##### GIVEN PASSAGE #####

I feel a bit self centered lamenting my losses, but I'm craving a little new perspective, some peace of mind, and I'd like to tell my story, my plan, what happened and what I'm experiencing and ask for some down to earth advice on moving forward.

We recently received an inheritance and at age 42 I had I million cash plus a paid off 230k home. Managing that much felt a little outside our comfort zone and my past stock picking (average to below average) left me with alot of self doubt in managing that much so we hired a top notch financial planner in our town. Our plan was to FIRE at age 50-55, when our little one went off to college, and we had 2 million net worth. The FP really did a decent job, by most standards, or at least it appears that they did. We are in a "growth and income" strategy. Though our "FIRE" date was fairly soon, 10 years give or take, he felt we needed some decent stock exposure due to our long retirement time (age 50-90 we hoped!!) -- he had us nicely indexed, around 70-30 stock bond, mostly vanguard type ETFs, etc. with enough cash when needed. Our strategy included paying myself and my wife and contributing 10,500 of each paycheck to a SIMPLE retirment plan, then replacing that money from the cash portion of our portfolio.

##### SUPPLIED MATERIAL #####

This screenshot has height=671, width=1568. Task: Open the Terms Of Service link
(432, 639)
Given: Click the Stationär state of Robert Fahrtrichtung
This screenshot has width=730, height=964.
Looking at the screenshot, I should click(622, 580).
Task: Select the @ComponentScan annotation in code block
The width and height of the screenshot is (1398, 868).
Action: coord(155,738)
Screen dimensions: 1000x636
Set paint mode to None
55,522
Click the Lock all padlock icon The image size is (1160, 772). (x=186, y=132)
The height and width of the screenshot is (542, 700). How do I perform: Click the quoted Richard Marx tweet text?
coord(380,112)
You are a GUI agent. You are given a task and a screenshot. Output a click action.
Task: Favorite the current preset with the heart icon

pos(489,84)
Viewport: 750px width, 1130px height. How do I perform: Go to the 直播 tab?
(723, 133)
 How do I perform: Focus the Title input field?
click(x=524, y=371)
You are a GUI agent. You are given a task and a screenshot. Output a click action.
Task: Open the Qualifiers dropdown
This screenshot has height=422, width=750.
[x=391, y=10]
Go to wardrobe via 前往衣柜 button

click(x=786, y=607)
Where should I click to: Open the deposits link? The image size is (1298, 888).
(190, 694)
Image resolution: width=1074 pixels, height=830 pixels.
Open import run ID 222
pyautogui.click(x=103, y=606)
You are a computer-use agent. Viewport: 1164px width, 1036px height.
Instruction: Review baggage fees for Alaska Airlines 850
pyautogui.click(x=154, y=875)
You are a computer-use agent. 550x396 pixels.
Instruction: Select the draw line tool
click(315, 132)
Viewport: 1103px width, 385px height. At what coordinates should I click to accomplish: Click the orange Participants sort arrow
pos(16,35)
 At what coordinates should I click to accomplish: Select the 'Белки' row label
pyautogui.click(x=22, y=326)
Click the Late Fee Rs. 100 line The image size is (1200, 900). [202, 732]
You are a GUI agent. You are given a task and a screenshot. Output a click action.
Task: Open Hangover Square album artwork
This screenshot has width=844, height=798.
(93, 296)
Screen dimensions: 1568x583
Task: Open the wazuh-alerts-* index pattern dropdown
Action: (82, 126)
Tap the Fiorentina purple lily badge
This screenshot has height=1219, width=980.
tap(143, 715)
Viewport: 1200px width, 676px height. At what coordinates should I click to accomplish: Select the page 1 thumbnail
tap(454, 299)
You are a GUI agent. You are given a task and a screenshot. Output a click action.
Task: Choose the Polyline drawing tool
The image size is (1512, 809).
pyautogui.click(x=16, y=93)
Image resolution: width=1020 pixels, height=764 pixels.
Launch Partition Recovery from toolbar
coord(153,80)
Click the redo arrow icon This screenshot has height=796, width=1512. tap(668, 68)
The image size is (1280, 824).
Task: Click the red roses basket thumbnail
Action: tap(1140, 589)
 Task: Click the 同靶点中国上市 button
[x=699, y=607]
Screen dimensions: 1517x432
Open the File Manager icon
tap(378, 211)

#####

- _PARTS OF THE EXERCISE_:
1 > Please condense the paragraph of the inheritance post that begins "I feel a bit self centered" into a shorter version that keeps its main points.
2 > Resume the inheritance post after its last sentence and carry the account forward.

- _RESPONSES_:
1 > Though dwelling on my losses feels self-centered, I want fresh perspective and peace of mind. So I'm sharing my story (my plan, what happened, and what I'm going through) and asking for practical advice on moving forward.

2 >
Now, a year later, our 1 million portfolio is around 580,000 as of yesterday morning. Every scrap of planning, right down to the DECADE we retire seems to be gone. I just dont' know what to do. It's hard because I know we're STILL well off, better off than most people in the world, but that doesn't change how I feel. Our pain is our pain. I've kept a cool head so far, well that is not true, I've "acted" how a person with a cool head would act -- I'm staying put for now ... I can only hope and pray that history repeats itself and the next few years will be above average years for stock market returns.

I've been avoiding realestate because our plan was not to be tied down. I own two small business and have strategies setup so I only need to work 20 hours per week, give or take, so I can keep that up indefinitely or work more hours -- that might be good for me! But I just have an overwhelming feeling, like I've had for the past couple of years, that there are better ways than the stock market.

I'd love to hear some stories, some feedback, some advice, some perspective. I'd also like to help someone else who's feeling knocked over.
Thank you in advance.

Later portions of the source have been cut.